**Collection entries:**
——
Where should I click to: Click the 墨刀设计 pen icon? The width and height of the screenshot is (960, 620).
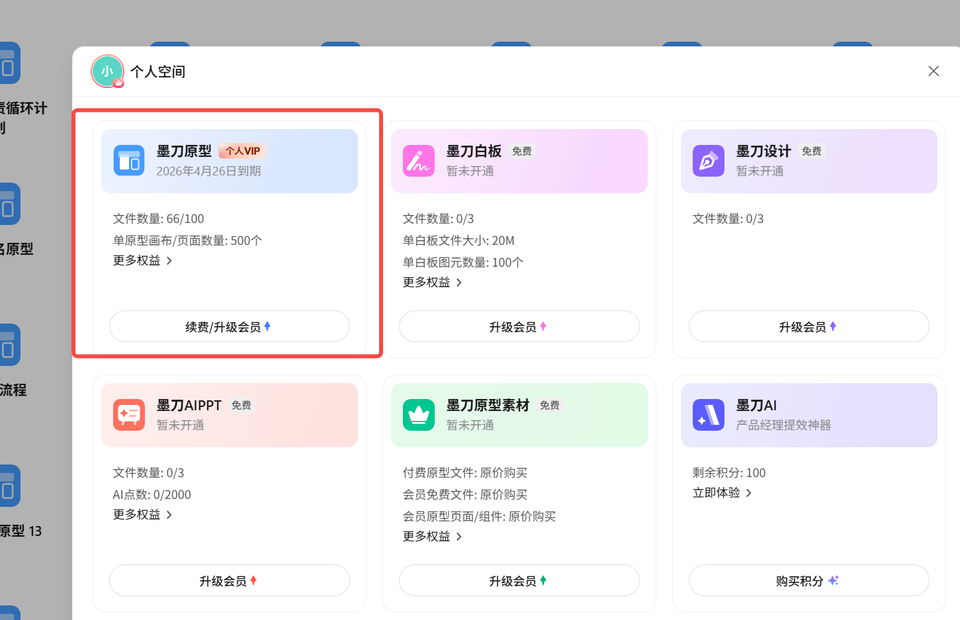pyautogui.click(x=709, y=161)
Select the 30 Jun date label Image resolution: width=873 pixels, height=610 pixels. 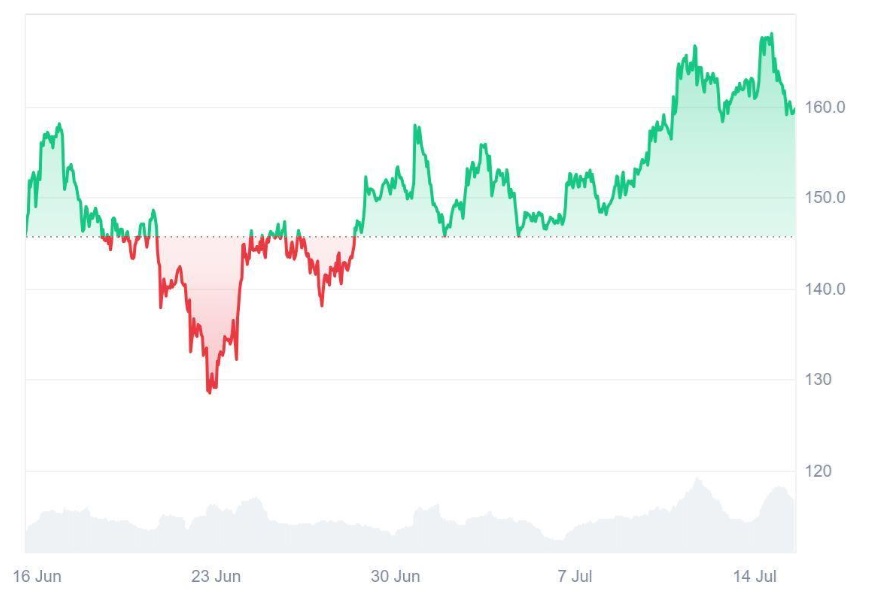(x=394, y=577)
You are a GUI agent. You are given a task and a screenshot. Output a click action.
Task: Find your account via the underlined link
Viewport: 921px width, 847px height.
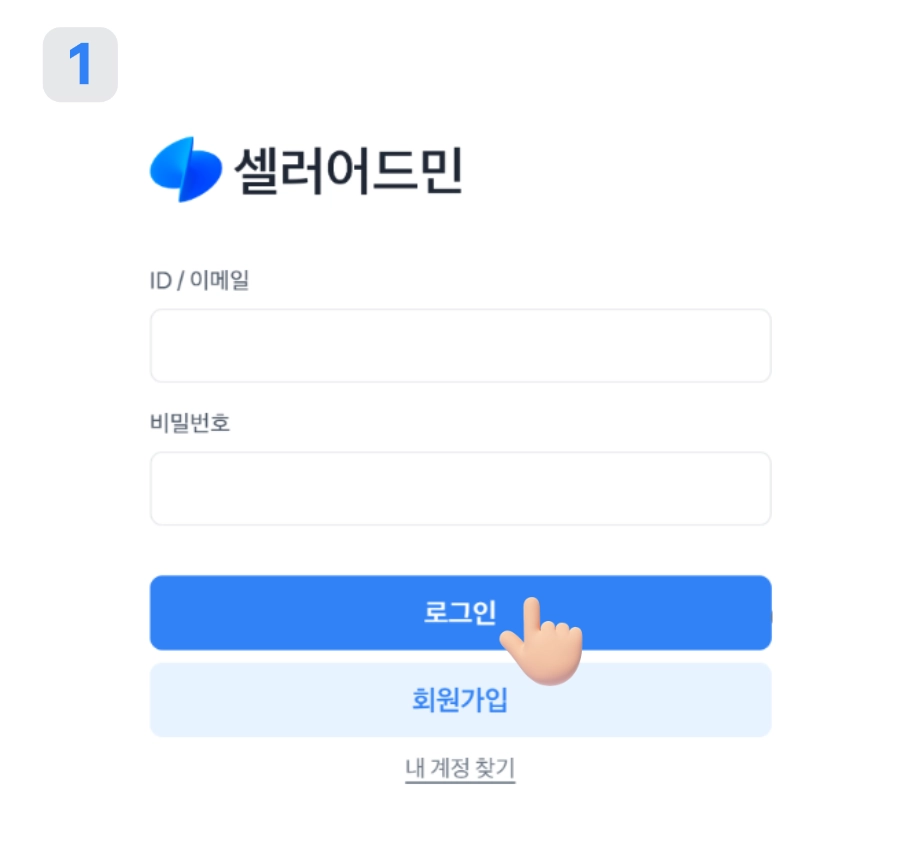click(460, 769)
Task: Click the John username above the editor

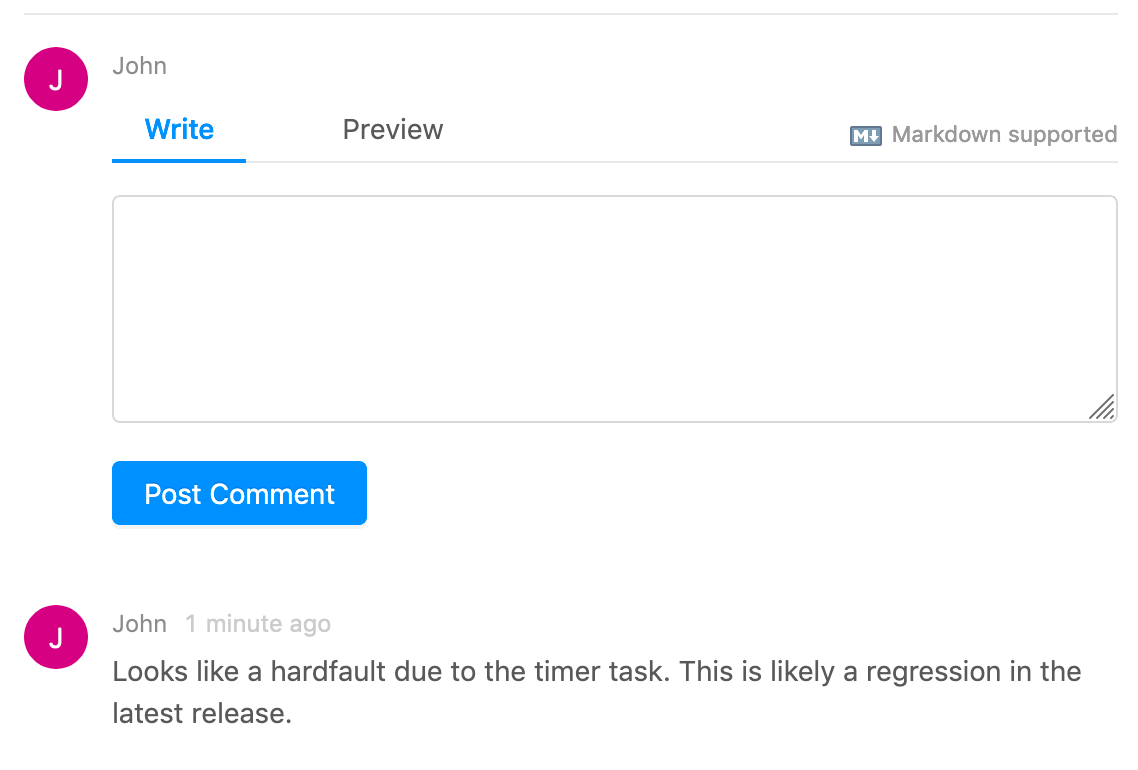Action: tap(140, 66)
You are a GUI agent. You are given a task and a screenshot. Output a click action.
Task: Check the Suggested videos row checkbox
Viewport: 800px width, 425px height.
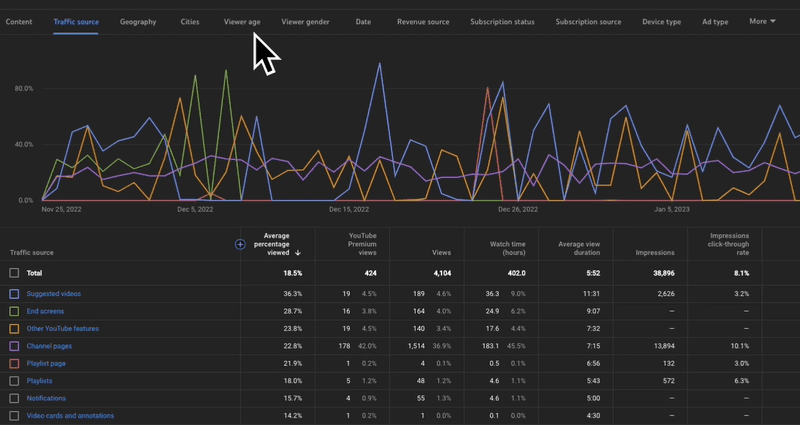coord(14,294)

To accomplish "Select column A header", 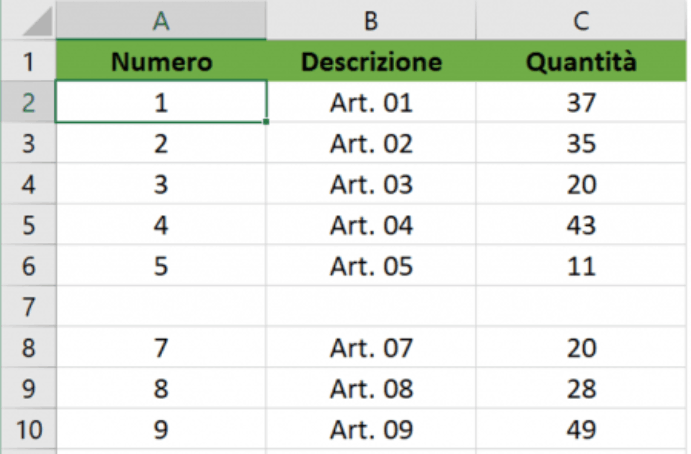I will pos(161,20).
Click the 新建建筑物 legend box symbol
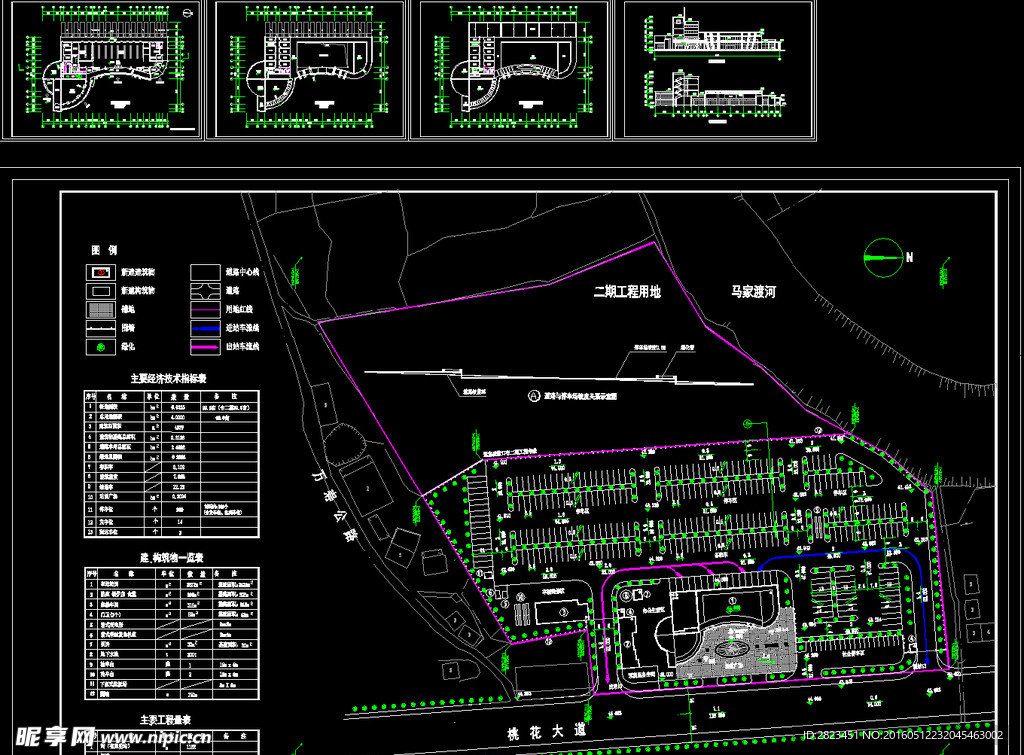Screen dimensions: 1024x755 (101, 271)
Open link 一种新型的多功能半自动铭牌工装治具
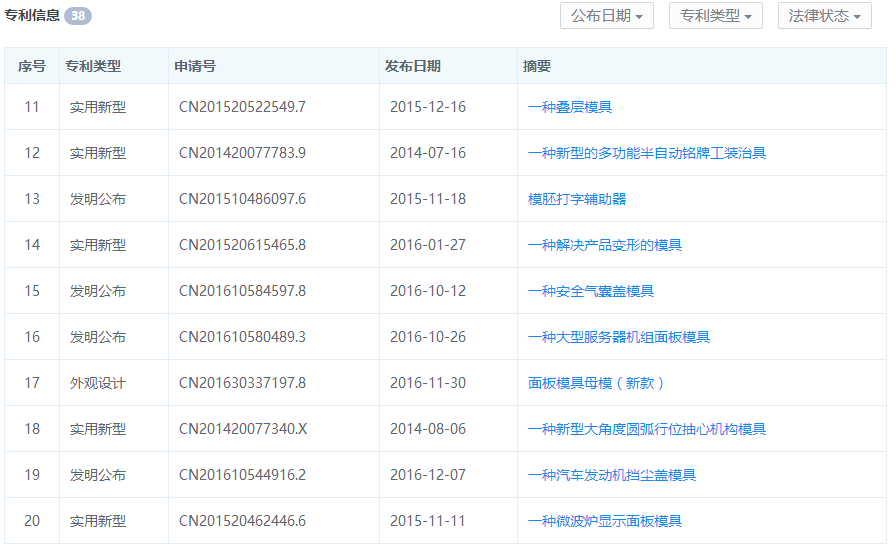This screenshot has height=556, width=896. (647, 153)
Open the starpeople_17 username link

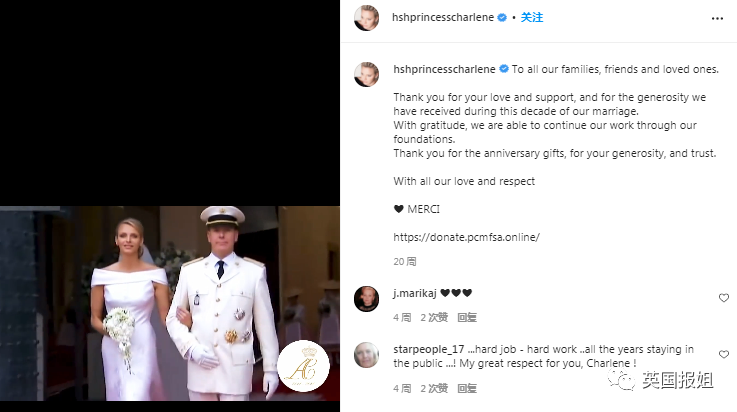pyautogui.click(x=429, y=350)
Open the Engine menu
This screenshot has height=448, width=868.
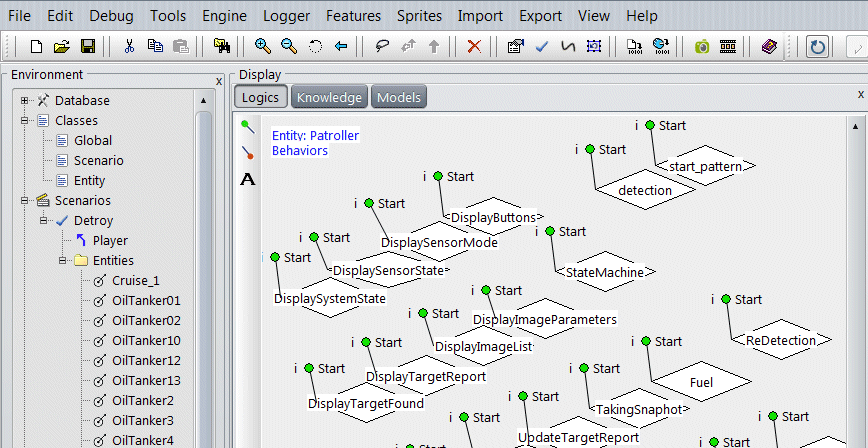point(225,16)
——
**WORK ITEM:** Give back only the lines from the one that carries "Click the 新建建筑物 legend box symbol" through the final line above, both included. Drop all pictures.

**TASK RESPONSE:**
Click the 新建建筑物 legend box symbol
Screen dimensions: 1024x755 (101, 271)
Open link 一种新型的多功能半自动铭牌工装治具
This screenshot has height=556, width=896. (647, 153)
Open the starpeople_17 username link

pyautogui.click(x=429, y=350)
Open the Engine menu
This screenshot has height=448, width=868.
point(225,16)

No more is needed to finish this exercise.